[start Text excerpt]

Why my toddler cries...

on Wednesday, 24th April 2013 - 8:03

This morning we woke up to the sounds of K-man rising.

"Where Papa, where the Papa?!"  He called from his bed.  This early morning ritual has been creeping to be earlier and earlier.  I don't complain.  I like getting into work soon after 7AM and am generally an early riser.  But this morning, he decided to shut the door to his room and to assume the position (standard lying on belly spread out crying) and throw a tantrum.  My husband, exasperated, left him to it and returned to bed.

So I get up, knock on his door and the door opens.  It slams back shut before I can even see him.

I open the door and carefully enter so as not to get squashed.  Sat on the floor as he assumed the position and patted his back and offered him to cry on me.  Of course, he was happy for the attention and finished his sniffs and was happy to have his nose blown.

At some point not long after, he sits up and with a clear face asks, "Milk?!"

Aquiescing, we go into the kitchen and I take every step to let him help me with the microwave door.  He is happy and we take the warm milk back to my bed and he climbs in with the help of his Papa.

[end Text excerpt]
[start Data section]

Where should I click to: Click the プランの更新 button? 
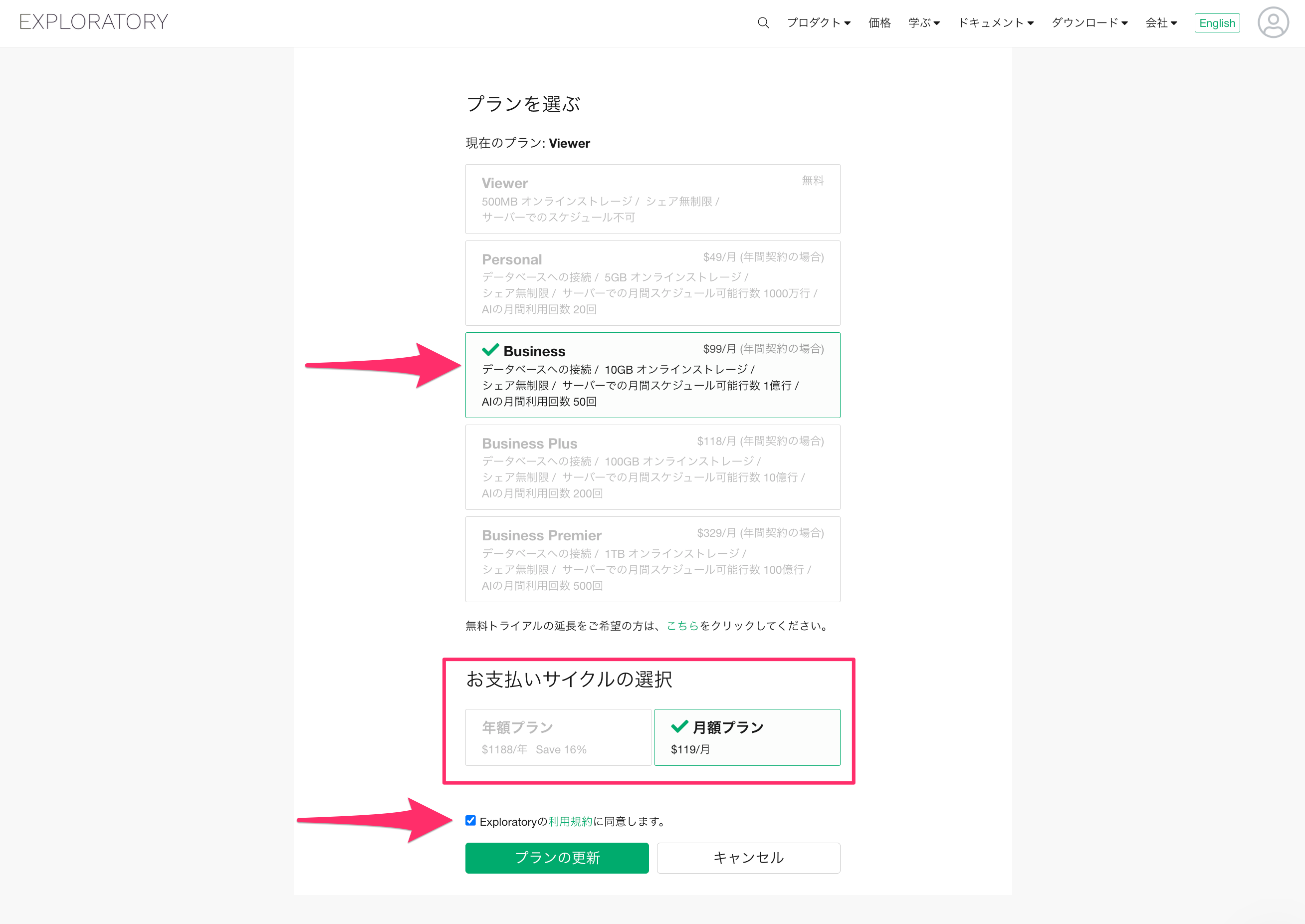[556, 858]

[end Data section]

Exercise tasks:
- A) Reproduce the passage in the post about the toddler's morning tantrum, starting at "At some point" and ending at "of his Papa.".
- B) Write the next part of the post about the toddler's morning tantrum, picking up after its last sentence.

Answers below:
- A)
At some point not long after, he sits up and with a clear face asks, "Milk?!"

Aquiescing, we go into the kitchen and I take every step to let him help me with the microwave door.  He is happy and we take the warm milk back to my bed and he climbs in with the help of his Papa.

- B)
I'm left wondering, what goes on in the head of a toddler? They can't communicate their needs and their emotional state tends to take precedence.  The ease at which they become frustrated because adults don't take the time to listen to them or to let them help when they want to be like a big kid.  I feel for him.  At the same time, our household is a no-nonsense state where if he's crying, there usually has to be a reason.  I recognize when he's generally in a mood that can easily trigger a tantrum and take steps to distract him and to help neutralize the tendancy.  For that reason, when he has a tantrum, they are generally short lived and he is a sweet smiling child thereafter.

I couldn't help but feel some joy in having had that interaction with my son this morning.  I'm one step closer to understanding him and he's one step closer to being understood.